The ischium is moderately thick at the acetabulum rim. It thickens markedly toward the ischial tuberosity and thins anteriorly. There is a distinct, but small, ischial spine. The ischial spine is noteworthy in being situated significantly below the inferior edge of the acetabulum rim (by ~9 mm). This suggests that the greater sciatic foramen was relatively large, perhaps for a well-developed piriformis muscle. The low position of the ischial spine also suggests that the obturator internus tendon had to turn quite sharply from its origin to course inferior to the low ischial spine and then turn sharply superiorly to reach the trochanteric fossa of the femur. This muscle would be stretched when the hip is extended and medially rotated but relaxed when it is flexed and laterally rotated.

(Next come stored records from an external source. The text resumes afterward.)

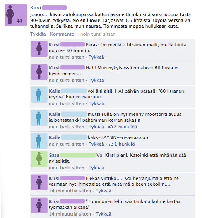Click Kirsi's avatar on the 'Elekää viittikö' comment
The image size is (202, 218).
pyautogui.click(x=39, y=182)
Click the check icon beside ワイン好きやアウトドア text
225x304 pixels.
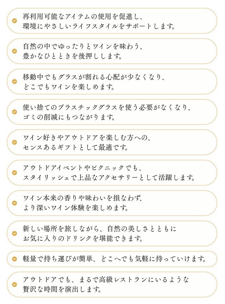click(15, 142)
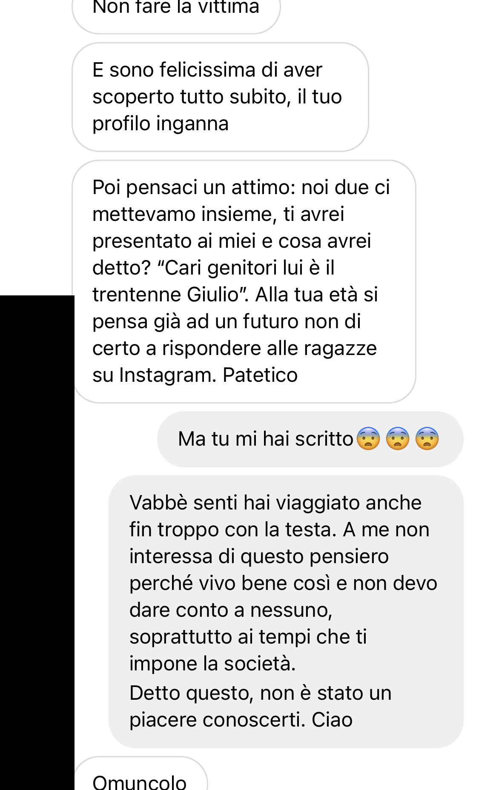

The base of the pubis is thick and broad, with a rugose superior margin. The acetabulum is round and relatively shallow. The acetabular fossa is small relative to the lunate surface. There is a small bump for the anterior attachment of the transverse acetabular ligament, but no clear attachment feature for the posterior one. The superolateral portion of the acetabular rim, immediately inferior to the iliac blade, is smooth, essentially an interruption in the margin of the acetabulum. This smoothed-out portion of the acetabular rim directly faces the extension of articular bone onto the neck of the femur in highly abducted and somewhat medially rotated hip positions.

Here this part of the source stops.